In between, he’s had a cup of blueberry yogurt and a cup of milk for a snack and I’m using this opportunity to help him say blueberry yogurt. His language disorder for expressive language is a struggle. His version of blueberry yogurt is boo og. Every moment he speaks is used for speech language therapy. Those moments don’t just happen at school or in speech therapy appointments, every moment he’s awake is when it happens.

Ugh!!! He just drew on his feet with a green marker and dumped his yogurt on the desk! So much for the calm.

The struggle is real. Its a glimpse into living with autism. A mere 5 hours out of 24. One moment he is hugging me, giving kisses and the next he is trying to break out the front door glass with his wooden toy hammer.
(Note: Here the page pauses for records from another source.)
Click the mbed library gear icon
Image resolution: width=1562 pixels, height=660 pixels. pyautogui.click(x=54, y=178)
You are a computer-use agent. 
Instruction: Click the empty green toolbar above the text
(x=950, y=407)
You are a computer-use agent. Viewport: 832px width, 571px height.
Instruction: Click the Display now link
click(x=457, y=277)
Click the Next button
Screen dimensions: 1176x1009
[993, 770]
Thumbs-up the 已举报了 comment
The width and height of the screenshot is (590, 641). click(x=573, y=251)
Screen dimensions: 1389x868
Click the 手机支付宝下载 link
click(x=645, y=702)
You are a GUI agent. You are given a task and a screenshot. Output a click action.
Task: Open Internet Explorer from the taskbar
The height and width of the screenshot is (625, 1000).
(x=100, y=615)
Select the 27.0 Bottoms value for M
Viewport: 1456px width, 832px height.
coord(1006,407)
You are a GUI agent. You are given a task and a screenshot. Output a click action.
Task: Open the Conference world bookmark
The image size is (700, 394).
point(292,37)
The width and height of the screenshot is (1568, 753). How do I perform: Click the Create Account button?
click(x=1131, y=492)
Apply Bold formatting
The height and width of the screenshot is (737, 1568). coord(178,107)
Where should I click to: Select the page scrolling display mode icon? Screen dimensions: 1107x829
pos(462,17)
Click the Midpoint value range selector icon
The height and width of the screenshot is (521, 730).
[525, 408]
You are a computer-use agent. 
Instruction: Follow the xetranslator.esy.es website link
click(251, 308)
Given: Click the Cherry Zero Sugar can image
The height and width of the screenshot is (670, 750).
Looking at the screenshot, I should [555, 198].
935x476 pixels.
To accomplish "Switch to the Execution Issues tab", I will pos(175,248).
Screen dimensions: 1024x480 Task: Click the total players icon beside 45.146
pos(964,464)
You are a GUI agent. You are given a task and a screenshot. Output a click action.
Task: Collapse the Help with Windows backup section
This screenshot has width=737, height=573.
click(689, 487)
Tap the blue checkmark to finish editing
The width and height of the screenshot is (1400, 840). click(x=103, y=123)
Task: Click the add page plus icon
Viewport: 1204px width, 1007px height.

I am looking forward to when his batteries run out so I can take a shower and just sit still for more than one second. Right now we need to be in a padded room with nothing but us. I just was hit in the head with his tiny shoes that pack a powerful punch.

My joy comes from the Lord. Not my circumstances. I am so very thankful I have Jesus in my corner.

To the other families that “do autism” everyday, please know you are not alone in your journey. Even though it feels like it.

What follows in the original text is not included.